Each year, an increased number of children are initiated on Long Term Ventilation. It has become clear that a standardised, network approach to initiation is required – one that takes in to account the ethical approaches to ongoing treatment. Pressures on paediatric services around high-profile, appropriateness-to-treat cases reinforce this need.

The pan-London Ethical Framework Group is a multi-disciplinary and multi-agency group that aims to develop an ethical framework for LTV initiation that occurs in a multi-disciplinary team approach with all stakeholders engaged, and in a child and family-centred manner.

The framework will be used by the full MDT LTV team, which includes Respiratory Consultants and Nurses, Physiotherapy, PICU and NICU teams, Community nursing and Physiotherapy teams, Psychologists, Speech and language Therapists, Dietitians, Social Services, Palliative Care teams, Commissioners, Local ethics teams, Parents, careers and families.

The objective of the pack is to:

All ethical deliberation to initiate children who require LTV via a tracheostomy or non- invasive interface for at least 16 continuous hours per day occurs in a structured, multi-disciplinary team approach with all stakeholders engaged.
To ensure that the best interest decision is made for the child and that the family are fully aware and involved in the decision making process..
To develop a formal consent process.
To define processes when agreement is not initially apparent.

Competencies

Currently, education and training that is delivered to parents, carers and healthcare staff varies across the region, with little quality assurance to the standard and content of the education / training being delivered and on-going competence review processes.

STPN has focused on a streamlined approach to education, training and competency for parents / carers of children requiring NIV / LTV / Tracheostomy care.

The second element to this project is to standardise the current education training and competency offering for staff in DGHs where children are often cared for when they become acutely unwell and cannot stay at home.

The project has involved specialists and key stakeholders from across the network including Respiratory and LTV CNSs.

Discharge Reference Guide

Discharge is often a complex time for both hospitals and children and young people and their families and across the STPN each centre and team has their own approach to this. This results in variation in clinician involvement, documentation completed and wider engagement of the MDT around the child. This variation often impacts both patient flow and the experience of care for children and their families.

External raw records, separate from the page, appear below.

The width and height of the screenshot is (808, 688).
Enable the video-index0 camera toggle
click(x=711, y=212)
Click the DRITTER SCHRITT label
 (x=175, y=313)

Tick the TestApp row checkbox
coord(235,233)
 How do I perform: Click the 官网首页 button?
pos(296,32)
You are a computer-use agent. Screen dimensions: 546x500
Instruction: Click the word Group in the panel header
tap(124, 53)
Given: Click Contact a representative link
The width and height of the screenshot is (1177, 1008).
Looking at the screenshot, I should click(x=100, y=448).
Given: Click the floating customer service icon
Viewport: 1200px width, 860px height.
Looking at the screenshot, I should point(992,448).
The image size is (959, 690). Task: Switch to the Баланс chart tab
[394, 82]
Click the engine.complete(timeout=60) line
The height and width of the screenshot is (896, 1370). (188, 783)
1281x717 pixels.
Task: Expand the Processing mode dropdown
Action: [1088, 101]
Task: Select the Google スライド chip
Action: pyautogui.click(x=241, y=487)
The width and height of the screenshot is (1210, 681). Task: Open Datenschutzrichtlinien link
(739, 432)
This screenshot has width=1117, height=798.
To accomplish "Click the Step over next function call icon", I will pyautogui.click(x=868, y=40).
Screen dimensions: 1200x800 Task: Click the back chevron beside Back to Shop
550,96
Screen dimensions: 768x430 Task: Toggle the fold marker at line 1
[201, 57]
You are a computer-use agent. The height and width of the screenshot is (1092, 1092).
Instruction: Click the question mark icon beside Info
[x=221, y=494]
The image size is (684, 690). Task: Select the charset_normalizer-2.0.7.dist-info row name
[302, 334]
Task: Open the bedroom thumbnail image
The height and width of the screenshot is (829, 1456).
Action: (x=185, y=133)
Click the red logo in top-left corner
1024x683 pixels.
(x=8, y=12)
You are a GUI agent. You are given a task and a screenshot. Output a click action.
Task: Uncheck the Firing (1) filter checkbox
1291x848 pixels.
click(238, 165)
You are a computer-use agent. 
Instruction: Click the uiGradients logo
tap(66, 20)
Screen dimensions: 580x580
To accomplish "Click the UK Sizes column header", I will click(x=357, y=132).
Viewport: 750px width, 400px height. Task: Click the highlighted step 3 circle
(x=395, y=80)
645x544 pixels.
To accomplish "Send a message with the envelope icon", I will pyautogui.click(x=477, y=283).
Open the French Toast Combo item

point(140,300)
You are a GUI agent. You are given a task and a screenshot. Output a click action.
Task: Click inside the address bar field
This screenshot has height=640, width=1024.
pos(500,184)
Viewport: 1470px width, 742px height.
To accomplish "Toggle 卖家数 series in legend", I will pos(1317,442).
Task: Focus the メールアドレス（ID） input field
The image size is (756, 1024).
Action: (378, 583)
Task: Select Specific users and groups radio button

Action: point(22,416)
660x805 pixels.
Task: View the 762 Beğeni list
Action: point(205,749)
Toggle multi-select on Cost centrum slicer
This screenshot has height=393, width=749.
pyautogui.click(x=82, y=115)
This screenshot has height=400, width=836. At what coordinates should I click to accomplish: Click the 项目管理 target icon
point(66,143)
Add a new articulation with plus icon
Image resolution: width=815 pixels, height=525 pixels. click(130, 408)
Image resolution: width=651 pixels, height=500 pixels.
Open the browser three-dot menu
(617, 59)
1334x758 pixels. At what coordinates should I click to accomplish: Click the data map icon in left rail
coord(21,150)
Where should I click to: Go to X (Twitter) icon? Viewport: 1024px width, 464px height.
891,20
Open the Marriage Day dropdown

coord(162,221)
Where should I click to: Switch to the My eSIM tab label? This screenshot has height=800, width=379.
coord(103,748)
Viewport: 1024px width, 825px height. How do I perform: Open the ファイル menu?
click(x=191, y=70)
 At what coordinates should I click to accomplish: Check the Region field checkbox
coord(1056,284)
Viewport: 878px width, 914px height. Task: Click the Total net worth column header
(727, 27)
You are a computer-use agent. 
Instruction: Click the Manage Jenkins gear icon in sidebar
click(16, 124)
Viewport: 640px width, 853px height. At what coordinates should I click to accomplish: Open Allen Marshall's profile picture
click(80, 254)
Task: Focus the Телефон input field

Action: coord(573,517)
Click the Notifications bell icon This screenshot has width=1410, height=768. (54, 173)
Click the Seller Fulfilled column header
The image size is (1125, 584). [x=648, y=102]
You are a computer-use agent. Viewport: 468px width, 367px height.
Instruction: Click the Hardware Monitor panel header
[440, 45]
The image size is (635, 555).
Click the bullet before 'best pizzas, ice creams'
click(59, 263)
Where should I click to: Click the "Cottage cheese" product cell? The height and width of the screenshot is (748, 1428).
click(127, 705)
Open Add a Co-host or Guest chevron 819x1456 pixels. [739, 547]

STPN have therefore been developing an exemplar discharge reference guide. The aim is to streamline and encourage a consistent approach to discharge, and enhance the patient and family experience of the journey from hospital to home. The pack includes a Guide to the 10 Principles of Discharge Guide and various tools to support implementation such as Discharge planning meeting templates, Discharge checklists, Home assessment templates and a Patient passport which includes regional respiratory action plans and a hospital admission protocol.

The objective of the pack is to:

Increase the consistency, safety and child and family-centred discharge pathway from hospital to home for children with complex needs.

 

Benefits:

To define a level of quality for the delivery of planning and care when supporting a child and family through their discharge journey.
To improve the transition from hospital to home for children, young people and their families.
To provide a measure against which teams and organisations can benchmark and audit their current discharge practices.
To provide a tool to guide service development and improvement.
To improve equity and reduce variation, ensuring complex discharges follow the same processes and pathways no matter where they happen.
To clarify roles and help manage expectations for all involved in the discharge process.
To support professionals to keep children and their families informed of what lies ahead and their achievements as they progress.